Çocuklardan masallar...

PRENSES AYPERİ

    Evvel zaman içinde, kalbur saman içinde develer tellal iken pireler berber iken ben anamın beşiğini tıngır mıngır sallar iken... Bir prenses varmış. Adı da Ayperi imiş. Ayperi'nin bir küçük perisi varmış. Adı da Lulu'ymuş. Lulu, kralın kızına uzaklardan getirdiği bir hediyeymiş. Bir de kötü kalpli bir cadı varmış. Ayperi'yi çok kıskanırmış. Cadı sürgündeymiş ve ormanda yaşarmış.
   Bir gün sarayda bir balo olacağı duyurulmuş. Ayperi baloları sevmezmiş. O yüzden Lulu'yu da alıp cadının yaşadığı ormana dolaşmaya gitmiş. Ayperi ve Lulu, cadının ormanda yaşadığını bilmiyormuş. Cadı, Ayperi'yi fark edince ona bir oyun oynamaya karar vermiş. Sihir yaparak küçük kulübesini saraya çevirmiş. Prenses ve Lulu kapısı açık sarayı görünce içeri girmişler. Karşılarına Ayperi kadar güzel bir peri çıkmış. Aslında bu güzel peri cadının ta kendisiymiş. Onları saraya almış. Sonra anlatmaya başlamış."Buraya herkes giremez ama size bir şans verebilirim. Eğer kırk gün boyunca özel odama girmezseniz burada yaşayabilirsiniz", demiş. Ayperi buna çok sevinmiş. Lulu ise biraz şüphelenmiş. Çünkü kırk gün sonra kızın doğum günüymüş.

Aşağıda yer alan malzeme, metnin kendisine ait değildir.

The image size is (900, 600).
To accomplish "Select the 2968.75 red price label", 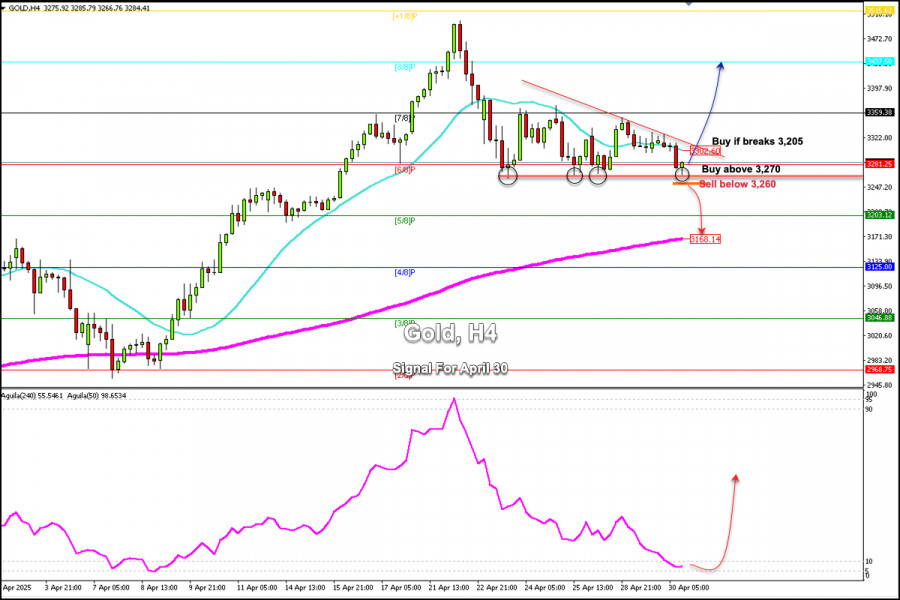I will 879,370.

   İlk on günü sarayın bahçesinde oyun oynayarak geçirmişler. Lulu odayı çok merak ediyormuş. Cadı yokken odaya girmiş. Odada sadece kırk yapraklı buz çiçeği ve bir ayna varmış. Peri şaşırmış çünkü Buz Çiçeği bu mevsimde açmazmış. Birden ayna konuşmaya başlamış: " Ey peri, peri sandığınız kişi cadıdır. Buz çiçeğinin yaprakları sıcaktan birer birer dökülecektir. Yaprakların hepsi dökülünce siz ve tüm saray danacak. Ama cadı buradan kaçacak.", demiş. Peri korkmuş. Akşam yemeğini yemek için aşağıya inmiş. Perinin aklına bir efsane gelmiş: " Kim ki Kaf Dağı'nı aşıp Zümrüd-ü Anka'nın sarayından doğal güzellik iksirini alırsa en güzel ya da en yakışıklı kişi olacaktır.", diye anlatmış. Buna inanan cadının hemen gözleri parlamış. Cadı da Ayperi'ye eğer iksiri ona getirirse burada kalabileceğini söylemiş. Kız hemen kabul etmiş. Cadı büyü ile kızı hemen Kaf Dağı'na göndermiş. Sarayı bulmak zormuş. Yolda giderken bir aslan görmüş. Aslanın bacağı kırıkmış. Tedavisini yapmış. Aslan da karşılık olarak onu saraya götürmüş. Zümrüd-ü Anka ilk bakışta kızın iyi biri olduğunu anlamış. Ona neden geldiğini sormuş. Kız iksir için geldiğini söylemiş. Kimin istediğini sorunca da cadıyı su perisi sandığından onun istediğini söylemiş. Zümrüd-ü Anka, Su Perisi'nin burada yaşadığını söyleyince kız kandırıldığını anlamış.
   Zümrüd-ü Anka, kızı geri götürebilmesi için Kaf Dağı'nın prensini görevlendirmiş. Prens ilk görüşte Ayperi'ye aşık olmuş. Ayperi, pek bir şey hissetmemiş.Atlarına binmişler. Az gitmişler uz gitmişler. Dere tepe düz gitmişler. Sonunda bir uçuruma varmışlar. Kızın ayağı kaymış. Prens onu tutmuş ve kurtarmış. Kız o an prensten çok etkilenmiş ve aşık olmuş. Konuşa konuşa şehre varmışlar. Lulu, sihir yaparak cadıyı güçsüz kılmış ama yavaş yavaş donmak üzereymiş. Ayperi üzüntüsünden saatlerce ağlamış. Prens, Ayperi'nin ağlamasına dayanamamış ve elindeki tek Zümrüd-ü Anka tüyüyle peri için iksir hazırlamışlar. Lulu iksir sayesinde donmaktan kurtulmuş.
   Saraylarına dönmüşler. Başlarından geçenleri anlatmışlar. Kral önce Ayperi'ye yaptığı çocukça davranış yüzünden biraz kızmış ama kızına kavuştuğu için de çok mutlu olmuş. Prensin de cesur davranışları kralı çok etkilemiş. Sonunda Ayperi ve Prens, kırk gün kırk gece süren bir düğünle evlenmişler.
   Gökten üç elma düşmüş. Biri Ayperi'ye, biri Prens'e, biri de bu masalı dinleyen çocuklara.